部屋に着いた時には私たちの到着を待っていた父とリアナイト侯爵夫人の姿に見えた。
「お待たせしました。」
「あぁ。カメリア、おかえり。」
父は私の両側にいる双子の姿とちらっと見た後に、笑みを浮かべてリアナイト侯爵夫人に向き直った。
「この度はありがとうございました。うちの娘も良い時間を過ごせたようです。」
「ほほほ、うちの子達でお役に立てるのならば、いつでもお呼びくださいませ。さぁ、帰るわよ。」
リアナイト侯爵夫人がソファから立ち上がり、こちらに近づいてくるのを見て、両側にいた双子の気配が緊張するのを感じた。
「あら、それは何かしら?」
私が双子にプレゼントしたあのカフスボタンに気づいたリアナイト侯爵夫人が、クレオリッドの方へ手を伸ばした瞬間。
「触らないで!」
パン!と音がして、すぐカチャンと扇子が落ちる音がした。クレオリッドがリアナイト侯爵夫人の手を振り払ったのだ。
「あっ。」
クレオリッドが我に返って顔を青ざめ、クリスフォードが慌ててクレオリッドの前に割り込んだ。
「っ、なんてことをっ!」
リアナイト侯爵夫人の怒号が聞こえて、双子は身体を硬直させた。その怒号の大きさに私も同じく身体が強ばらせた。
「ご、ごめんなさい。お母さ―――。」
「お黙りなさい!"あの人の子供"だからって容赦しないわ!」
落ちた扇子を拾い上げるとリアナイト夫人がその勢いのまま、扇子を振り上げた。それに無意識に体が動いて、私が双子の前に出た瞬間。
「リアナイト公爵夫人。」
父であるシュベルトが、扇子を握りしめるその手を横から掴んだ。リアナイト公爵夫人はギロッと父を睨むも、それ以上に冷ややかな父の表情に、私は身体を震わせた。普段の穏やかで怒らない父が本気で怒ったのだ、とわかったからだ。
「躾は大切ですが、この場でするのはいかがなものでしょうか?」
「離してくださらない!?この子の態度は侯爵家の息子として恥ずべきことですわ!」
リアナイト公爵夫人はそれには気づかず、怒鳴り返している。内心で急いで止めたい気持ちがあったが、目の前の光景に身体の震えを止まらずにいた。
「ですが、それは今この場ですることではありませんね。それに―――。」
リアナイト公爵夫人の手を掴んだ父の表情がより濃く怒りに滲んだ。
「そのまま振り下ろしていたら、私の娘にも当たりますので。
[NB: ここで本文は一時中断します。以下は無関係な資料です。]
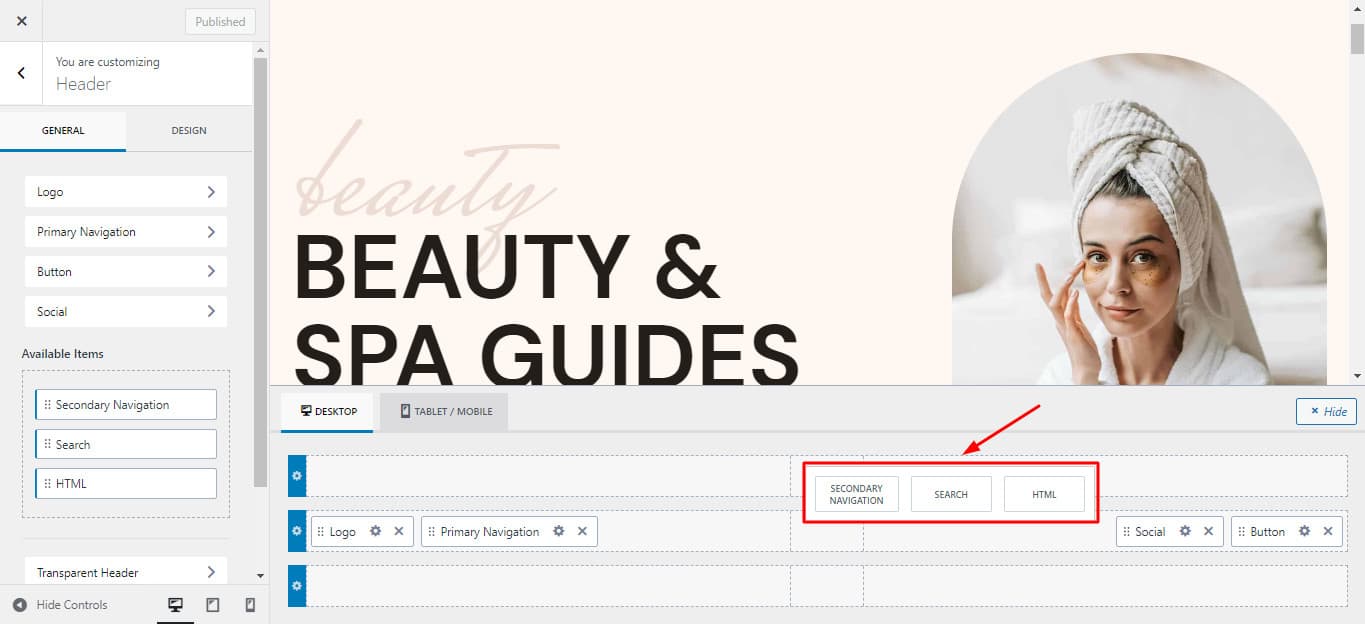Click the Published button
Screen dimensions: 1365x624
[x=220, y=21]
」
その言葉にリアナイト公爵夫人がこちらに視線を戻すと、双子の前に出ている私と視線が合った。憎々しげに見下ろしてくる視線に、私は負けじと真っ向から睨みつけた。するとリアナイト公爵夫人はその手から力を抜いたので、父が失礼いたしました、と笑みを浮かべて腕を離した。
「帰るわよ。」
それだけ言うと、リアナイト公爵夫人はさっさと部屋を出て行った。その姿を見送ってから父は私達に向き直る。
「カメリア、ケガはないかい?」
「私は平気ですわ、でも。」
私は双子へ視線を向けると、クレオリッドがクリスフォードに支えられ、真っ青な顔で震えていた。父と私の視線に気づいたクリスフォードが、慌てて父に謝罪した。
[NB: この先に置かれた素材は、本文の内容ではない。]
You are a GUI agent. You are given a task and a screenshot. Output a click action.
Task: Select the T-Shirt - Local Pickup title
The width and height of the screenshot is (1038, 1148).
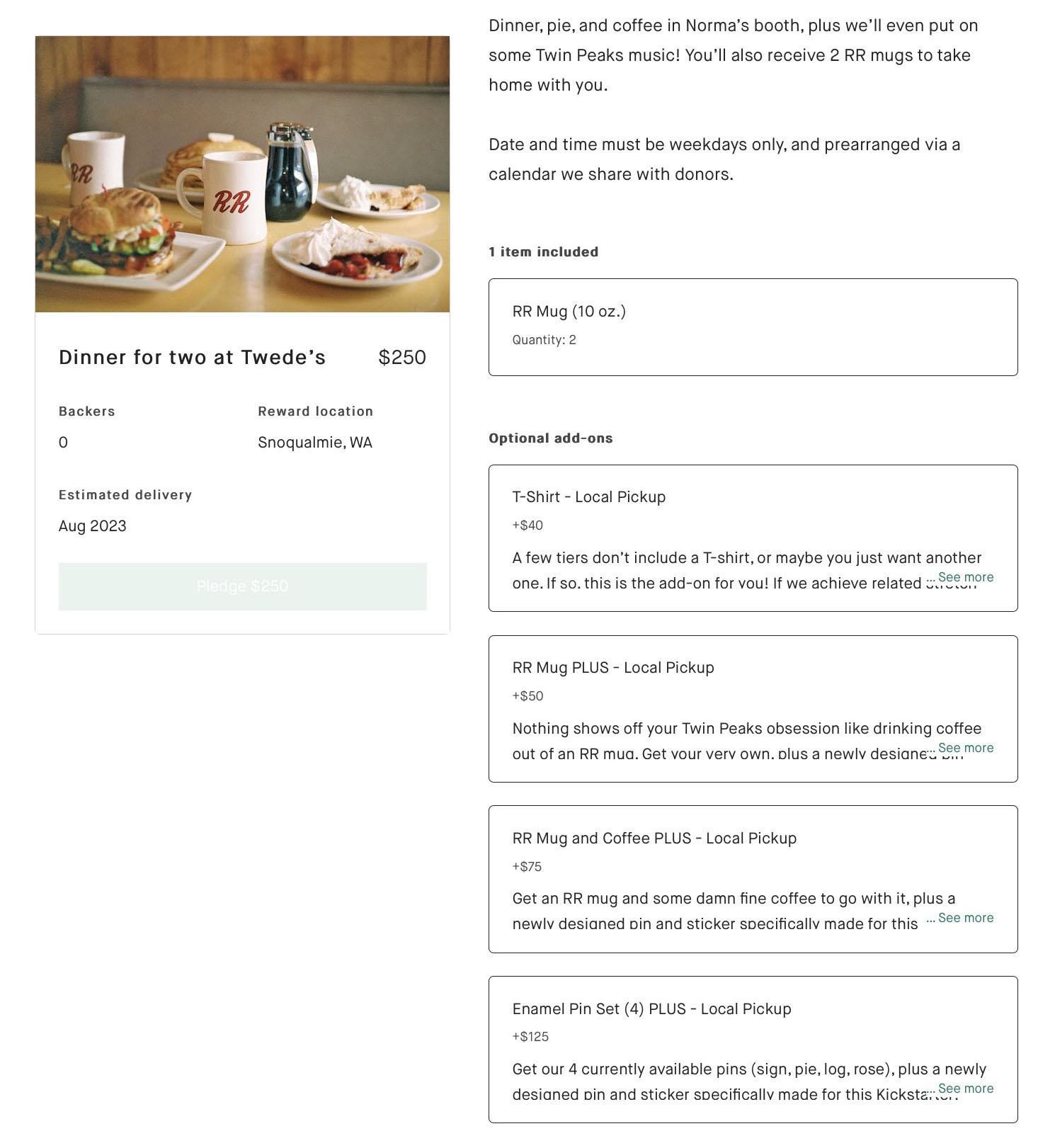pos(588,497)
「ファウンティール侯爵様、ご無礼をお許しください。」
「かまわない。それより、君達は大丈夫なのかい?」
「――僕達は、平気です。」
行こう、と呟いたクリスフォードの声にクレオリッドはまだ青い顔のまま頷いて、双子はゆっくりと歩き出した。
「お、お待ちになって。」
部屋から出ようとする双子に私が近づくが、父の手が肩を掴んで阻止した。
「お父様?離してください!」
「カメリア、これ以上はダメだ。」
「ですが、お父様!」
父の手を払おうとしても、7歳の少女が振り払える訳がない。一瞬だけ双子が私の方を向いて、申し訳なさそうに顔を歪めると、玄関ドアに手をかけた。
「気持ちはわかるが、私達が立ち入ることは出来ないよ。」
再度、語尾を強めて父が制する間に、双子は玄関ドアの向こうに消えた。何も出来ない悔しさが私の心を占めていたが、何とか堪えて抵抗をやめた。
「よく耐えたね、カメリア。しかし、あの夫人の態度は酷いものだな。」
父は手を離すと私の頭を撫でたが、今は素直に受け入れられず、父を見れずにいた。
「クライヴィス卿が"再婚"した時は祝福したものだが、あれでは考えものだな。」
「えっ?」
私は父の言葉に思わず振り返る。
「"再婚"?では、お二人のお母様は――。」
「ああ、あの双子の本当の母親は、出産時の影響で若くして亡くなったんだ。確か、7年前だったか。」
父の言葉に、私は双子のリアナイト公爵夫人への態度が妙だったのは、血の繋がりのない親子だとようやく納得がした。しかし、父は別のことを考えていたようで、腕を組んで悩み始めた。
「あれではファウンティールの品格が疑われるな。早急にクライヴィス卿と話をしなければ。カメリア、もう部屋に戻りなさい。」
父はそれだけ言うと部屋を出て行った。
「お嬢様、大丈夫ですか?」
一部始終を見ていたメイドのマリーが駆け寄ってきて、私に話しかけた。
「ええ。それよりも、マリー。」
「わかっていますわ、お嬢様。私の友人がリアナイト公爵家にお仕えしてますので、話してみますわ。」
心強い味方の言葉に、私はようやく息を吐いた。
「あぁ、私に力があったら―――。」
と窓の外へ視線を移し、私は心の中で双子の心の平穏を祈っていた。
あの日以降、文通は一切途絶えた。
何度も手紙を送るも返答はなく、数週間が過ぎた頃。私は父の許可を取って、馬車でリアナイト侯爵家へ向かった。
敷地の鉄柵の向こうに見える豪奢なリアナイト公爵の屋敷に着くと、馬車を降りて呼び鈴を鳴らした。すると、玄関から使用人らしきメイドが暗い表情で近づいてきた。
「カメリア・ローザ・ファウンティール様ですね。誠に申し訳ございませんが、お坊ちゃま方とお会いすることは出来ません。」
「そんな!どうしてです!?」
鉄柵越しに話しかけると、メイドは背後の屋敷を気にしていた。
「お帰り下さい。」
メイドは苦しい胸の内を表すように顔をしかめて、足早に屋敷に戻っていった。慌てて鉄柵に捕まって手を伸ばしても、メイドは止まってくれずに、そのまま屋敷に入って行ってしまった。
「私は諦めませんから!」
大きな声で屋敷に怒鳴りつけるように叫んで、結局私は馬車へ戻るしかなかった。